In the area with restricted health resources, clinicians may diagnose breast cancer using clinical breast examination and FNAC, without any of breast imaging modalities. The present study agreed that clinical breast examination alone was not adequate for cancer diagnosis [8, 19]. Although FNAC on top of baseline information might be efficient (AuROC = 92.47%, OR = 3.52, ) [7, 2023], but false-negative results from FNAC may lead to delayed and/or under treatment, while false-positive results may lead to over treatment [24]. Additional ultrasonography or mammography after FNAC increases cancer prediction by 5.82% and 5.73%, clinically and statistically significant, but its application utility decreased profoundly to 8.36% and 7.30%.
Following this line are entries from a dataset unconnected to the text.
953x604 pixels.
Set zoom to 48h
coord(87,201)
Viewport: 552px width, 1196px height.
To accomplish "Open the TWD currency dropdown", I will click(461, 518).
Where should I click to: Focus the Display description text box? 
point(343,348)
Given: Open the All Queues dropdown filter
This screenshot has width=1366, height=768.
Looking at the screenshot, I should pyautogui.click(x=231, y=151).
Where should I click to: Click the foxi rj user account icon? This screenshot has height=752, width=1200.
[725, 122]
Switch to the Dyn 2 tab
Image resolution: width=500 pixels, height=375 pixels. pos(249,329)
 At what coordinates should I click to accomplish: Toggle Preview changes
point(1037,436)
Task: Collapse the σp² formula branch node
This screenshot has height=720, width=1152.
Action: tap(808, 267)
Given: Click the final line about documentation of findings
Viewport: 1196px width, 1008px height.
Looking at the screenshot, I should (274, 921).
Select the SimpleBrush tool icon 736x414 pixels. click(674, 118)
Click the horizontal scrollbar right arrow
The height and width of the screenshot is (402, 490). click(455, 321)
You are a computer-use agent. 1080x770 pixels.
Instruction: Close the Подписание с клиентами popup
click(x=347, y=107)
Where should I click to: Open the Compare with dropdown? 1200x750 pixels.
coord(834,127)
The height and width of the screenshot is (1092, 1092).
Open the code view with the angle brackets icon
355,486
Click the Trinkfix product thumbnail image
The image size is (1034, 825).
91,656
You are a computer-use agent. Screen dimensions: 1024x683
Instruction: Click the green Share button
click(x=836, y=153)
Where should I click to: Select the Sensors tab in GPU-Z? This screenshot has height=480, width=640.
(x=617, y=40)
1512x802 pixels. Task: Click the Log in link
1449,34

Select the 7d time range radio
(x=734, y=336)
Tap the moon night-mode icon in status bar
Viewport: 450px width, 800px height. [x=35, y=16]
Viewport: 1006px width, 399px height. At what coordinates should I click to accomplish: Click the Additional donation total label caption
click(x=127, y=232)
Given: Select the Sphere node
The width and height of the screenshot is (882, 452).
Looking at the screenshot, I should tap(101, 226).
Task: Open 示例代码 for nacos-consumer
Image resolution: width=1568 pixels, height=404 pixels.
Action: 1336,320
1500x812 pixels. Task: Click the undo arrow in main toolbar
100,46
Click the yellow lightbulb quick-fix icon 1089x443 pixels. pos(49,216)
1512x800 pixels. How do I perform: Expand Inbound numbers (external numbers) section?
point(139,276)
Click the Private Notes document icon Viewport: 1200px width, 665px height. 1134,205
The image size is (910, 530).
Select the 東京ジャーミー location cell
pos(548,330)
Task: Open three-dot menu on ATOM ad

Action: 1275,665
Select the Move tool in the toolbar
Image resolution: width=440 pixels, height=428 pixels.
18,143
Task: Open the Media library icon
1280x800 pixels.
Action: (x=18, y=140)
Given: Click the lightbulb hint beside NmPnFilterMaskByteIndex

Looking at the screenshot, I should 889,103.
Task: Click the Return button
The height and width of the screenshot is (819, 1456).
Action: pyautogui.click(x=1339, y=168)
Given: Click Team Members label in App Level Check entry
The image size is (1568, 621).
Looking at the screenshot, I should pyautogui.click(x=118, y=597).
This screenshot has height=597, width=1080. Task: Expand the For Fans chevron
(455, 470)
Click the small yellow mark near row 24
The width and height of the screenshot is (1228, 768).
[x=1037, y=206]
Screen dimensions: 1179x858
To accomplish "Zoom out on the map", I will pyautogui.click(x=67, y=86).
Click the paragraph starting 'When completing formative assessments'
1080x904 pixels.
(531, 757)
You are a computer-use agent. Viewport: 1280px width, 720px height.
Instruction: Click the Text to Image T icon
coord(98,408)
Comparing between the two imaging modalities, ultrasonography had higher cancer prediction and utility than mammography. Mammography may have some limitations in diagnosing dense breast [25, 26], while ultrasonography may have more advantages in diagnosing breast cyst. The accuracy of ultrasonography in diagnosing cyst was as high as 92%, but only 65% in diagnosing cancer [27]. Ultrasonography may also detect cancer from stage 1 to stage 4. Microcalcification was detected in 74% of patients with ductal carcinoma in situ of the breast (54 in 73 patients) [28]. Ultrasonography also detected abnormality when mammography reported Bi-RADS = 0 [29]. Subgroup analysis also showed that patients with Bi-RADS below 4 might gain more benefit from additional ultrasound investigation, while for those with Bi-RADS 4 and above who already had high possibility for cancer, ultrasound might not gain any additional information.

The findings indicated that breast imaging was valuable in diagnosing cancer in patients presenting with breast lumps with high utility. In health restricted resource countries, performing both imaging modalities (ultrasonography and mammography) may be unnecessary [30]. However, a better prediction may be gained by a combination of different modalities ultrasonography followed by FNAC, or mammography followed by FNAC, depending on availability and/or preference.

Breast imaging investigation should therefore be encouraged and made available countrywide in order to reduce cancer mortality in women presenting with breast lumps suspicious of breast cancer [10].

5. Conclusions

Breast imaging, either ultrasonography or mammography, had high additional diagnostic value of cancer prediction over baseline in patients presenting with breast lumps. However, both mammography and ultrasonography may be unnecessary. Which modality should be performed first was due to its availability and/or center preferences. However, additional FNAC, if available, may increase cancer prediction, both clinically and statistically.

Ethical Approval

The study was approved by The Research Ethics Committee, Faculty of Medicine, Chiang Mai University and The Research Ethics Committee of Lampang and Uttaradit hospitals. Informed consents were not required in this retrospective data collection. Patient hospital numbers, other traceable information, and private information were kept confidential and omitted in all analytic processes.

Conflict of Interests

The authors declare that they have no conflict of interests.

Acknowledgments

The authors wish to thank the medical and nursing staff of the two hospitals for their support in database provision and missing data verification. The study was partially supported by The Basic and Applied Health Sciences Research Grant, Faculty of Medicine, Chiang Mai University.